Department of Justice
U.S. Attorney’s Office
District of Massachusetts

Tuesday, April 3, 2018

Taunton Woman Sentenced for Distributing Heroin and Fentanyl

BOSTON – A Taunton woman was sentenced today in federal court in Boston for her role in a heroin and fentanyl trafficking organization that operated in Taunton and Boston.

Stephanie O’Sullivan, 31, was sentenced by U.S. District Court Judge Leo T. Sorokin to time served (two and a half months) and three years of supervised release. In October 2017, O’Sullivan pleaded guilty to one count of conspiracy to distribute and possess with intent to distribute heroin and fentanyl.
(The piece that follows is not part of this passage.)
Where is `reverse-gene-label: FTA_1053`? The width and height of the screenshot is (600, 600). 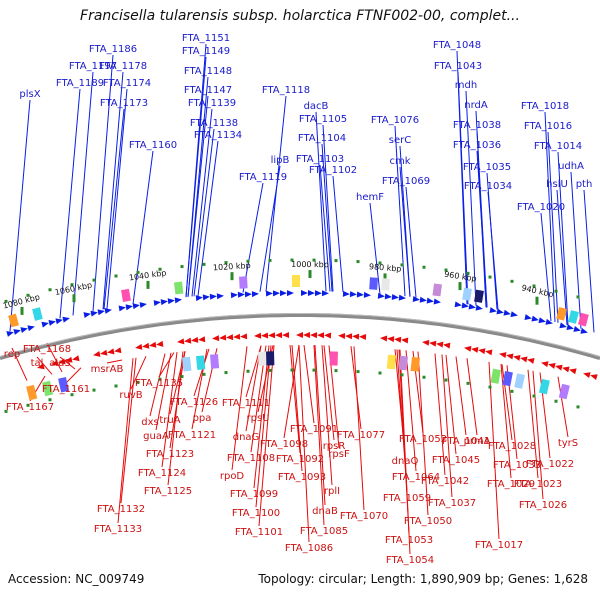
reverse-gene-label: FTA_1053 is located at coordinates (409, 540).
In February 2017, O’Sullivan was arrested and charged with approximately 20 co-defendants.  

From mid-2016 through February 2017, federal law enforcement investigated two heroin and fentanyl trafficking organizations allegedly operating in Boston, led by Jose Antonio Lugo-Guerrero, and in Taunton, led by Fernando Hernandez. Hernandez’ organization sold heroin and fentanyl to customers, including O’Sullivan, who re-distributed a portion of the drugs she obtained. It is alleged that Hernandez obtained drugs from a network of suppliers that included Lugo-Guerrero.

Hernandez pleaded guilty and on Feb. 26, 2018, was sentenced to 188 months in prison.  Lugo-Guerrero pleaded not guilty and is awaiting trial.

United States Attorney Andrew E. Lelling; Michael Ferguson, Special Agent in Charge of the Drug Enforcement Administration, Boston Field Division; Colonel Kerry A. Gilpin, Superintendent of the Massachusetts State Police; Fall River Police Chief Daniel S. Racine; New Bedford Police Chief Joseph C. Cordeiro; Taunton Police Chief Edward James Walsh; Boston Police Commissioner William B. Evans; and Bristol Country District Attorney Thomas M. Quinn made the announcement today. Assistant U.S. Attorney Theodore B. Heinrich of Lelling’s Narcotics and Money Laundering Unit prosecuted the case.

The details contained in the charging documents are allegations. The remaining defendants are presumed innocent unless and until proven guilty beyond a reasonable doubt in a court of law.